Have had conversation with Natalie from RIVERSWAY LEISURE,told me to bring them in and would swop them for new. 
Don't think they could do better,fair play to them for doing right thing.


----------



## carol (May 9, 2005)

I have had 2 lots replaced now - the last cracked upon first use

Carol


----------



## Friant (Feb 10, 2008)

try the Milenco Froli level ups, they are much more substantial


----------



## carol (May 9, 2005)

Friant - the trouble is you never see them - and I recall someone else a year or so ago trying to track them down.

I am coming to the conclusion that you are better off making your own - only I have yet to persuade Duncan to do it....maybe when this set split as well - as they will - I have no doubt - maybe then he will do it.

Carol


----------



## 96299 (Sep 15, 2005)

I use the Fiamma " Jumbo " ones and they have been fine up til now. They seem less brittle than all the other Fiamma`s.

steve


----------



## carol (May 9, 2005)

We have only had the level up - and these are the ones that keep splitting..

Carol


----------



## Friant (Feb 10, 2008)

Hi Carol - if you go to the Milenco website they have a list of retailers, some are online and some go to the motorhome shows as well I believe


----------



## peejay (May 10, 2005)

We had a pair of Fiamma level up plus for donkeys years with no problems, recently gave them to a friend and treated myself to some Thule levellers while in Germany this year for €20.
A much less conspicuous colour and they come with a handy carry bag...










Pete


----------



## JohnsCrossMotorHomes (Jul 21, 2007)

carol said:


> I have had 2 lots replaced now - the last cracked upon first use
> 
> Carol


Hi Carol,

Which type have you got, there are three models.

Level System Pro's are for caravans only,.

Level up Blocks are for Mh's up to 5 tons axle weight.

Level Up Jumbos are for twin rear wheels up to 8 tons and wider.

Peter


----------



## carol (May 9, 2005)

Hi Peter - the middle set - the level-up for motorhomes 

The new ones I had were used just once, when I noticed them splitting again in the corner.... when we returned to Germany last October to the dealers, I showed him them and he replaced them, but this time they are black - look like peejays above, but no bag - that would have been useful - but these were priced at more than €20.... but swapped out for free.

I have decided it must be to do with whether there are stones below or where you place them, I always try to make sure there aren't but of course I do not yet have x-ray eyes...still working on that one

Carol


----------



## JohnsCrossMotorHomes (Jul 21, 2007)

Hi Carol,

Well they will split on the corner if theres a stone underneath!

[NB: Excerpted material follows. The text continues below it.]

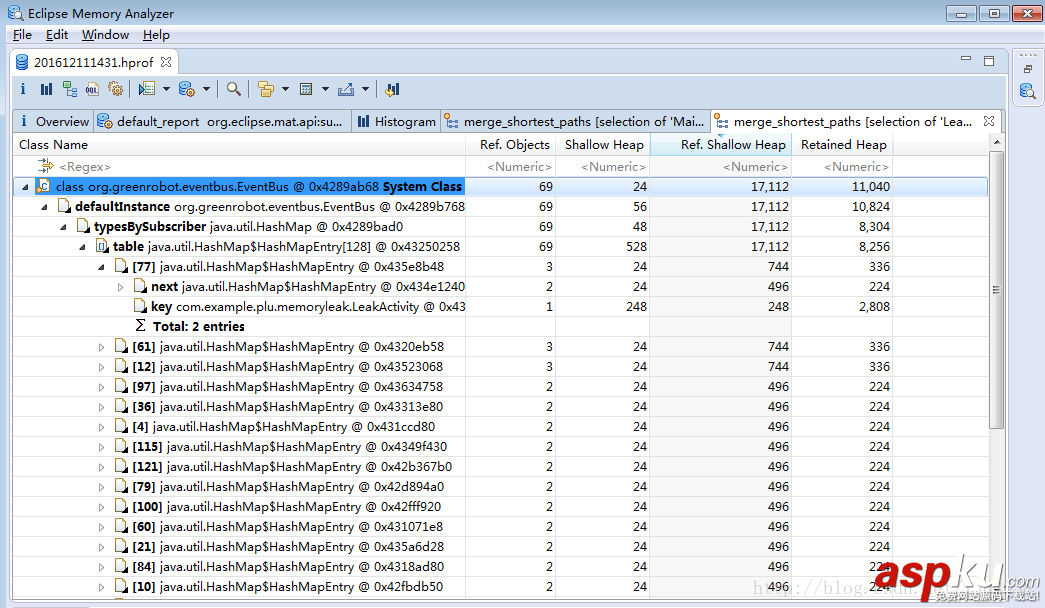The image size is (1045, 608).
Task: Open the Dominator Tree toolbar icon
Action: coord(69,89)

If the black ones are the same size as the 'split' ones, we do a bag to put them in

Peter


----------



## carol (May 9, 2005)

Peter, well it is not the actual corners, I just think that if there are stones near those edges then they will split - but of course the ground is stony unless one is on tarmac.

Yes they are exactly the same size - how much is bag, seemed Thules was included - 

Carol


----------



## Rapide561 (Oct 1, 2005)

*Fiamma*

Hi

I prefer pieces of wood - free to a good home from the local timber yard!

Russell


----------



## carol (May 9, 2005)

Russell I knew you did, I read here before, I have suggested it to Duncan, but so far, we still have Fiamma....daft I know...as at least if you make different sized ones, you could conceivably get some that would take you higher than the Fiamma which I think aren't really very high.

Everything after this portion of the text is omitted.